# Given problem A
Rewrite the passage of the Rcpp-devel thread on the stack imbalance warning, starting at the words "[Rcpp-devel] Stack imbalance" and ending after "copy be thread-safe?", with "thread-safe" replaced by "safe for parallel use".
# Given problem B
Answer these questions about the Rcpp-devel thread on the stack imbalance warning:
(i) Which three people are listed as taking part in the thread?
(ii) What date and time does the reply give for Michael Braun's message?
(iii) What kind of container does the poster consider filling with Rcpp::Lists?
# Given problem C
How would the Rcpp-devel thread on the stack imbalance warning go on from its last line? Write the continuation.

Skip to content

[Rcpp-devel] Stack imbalance warning when using Rcpp and OpenMP

7 messages · Michael Braun, Davor Cubranic, Dirk Eddelbuettel

#
Hi.  Just one last clarifying question on this issue before I dive back in.

Suppose I declared a new Rcpp::List object in my C++ code, and copied the list elements from either the SEXP or the original Rcpp::List.  Since the new memory is allocated in C++, would I still have the same problem because of the way Rcpp allocated the memory?  Or would the copy be thread-safe?

Similarly, what if I were to create an STL container of Rcpp::Lists, and operate on each element of the container in parallel?  Same problem?
6 days later
#
Michael,
On 19 August 2011 at 14:09, Michael Braun wrote:
| Hi.  Just one last clarifying question on this issue before I dive back in.

# Given material
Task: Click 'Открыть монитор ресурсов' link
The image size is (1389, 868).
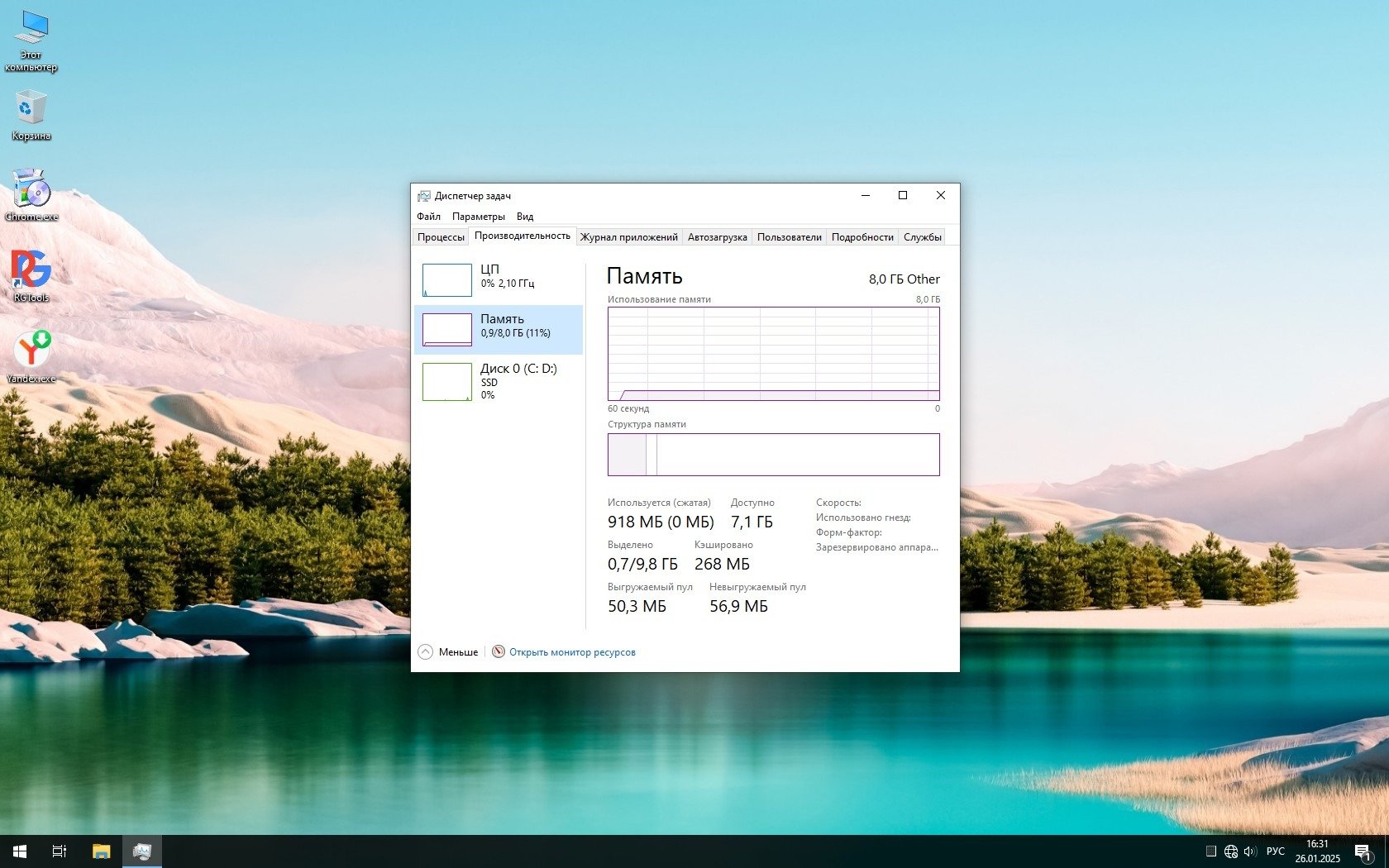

# Task output A
[Rcpp-devel] Stack imbalance warning when using Rcpp and OpenMP

7 messages · Michael Braun, Davor Cubranic, Dirk Eddelbuettel

#
Hi.  Just one last clarifying question on this issue before I dive back in.

Suppose I declared a new Rcpp::List object in my C++ code, and copied the list elements from either the SEXP or the original Rcpp::List.  Since the new memory is allocated in C++, would I still have the same problem because of the way Rcpp allocated the memory?  Or would the copy be safe for parallel use?

# Task output B
(i) Michael Braun, Davor Cubranic and Dirk Eddelbuettel.
(ii) 19 August 2011 at 14:09.
(iii) An STL container.

# Task output C
| 
| Suppose I declared a new Rcpp::List object in my C++ code, and copied the list elements from either the SEXP or the original Rcpp::List.  Since the new memory is allocated in C++, would I still have the same problem because of the way Rcpp allocated the memory?  Or would the copy be thread-safe?
| 
| Similarly, what if I were to create an STL container of Rcpp::Lists, and operate on each element of the container in parallel?  Same problem?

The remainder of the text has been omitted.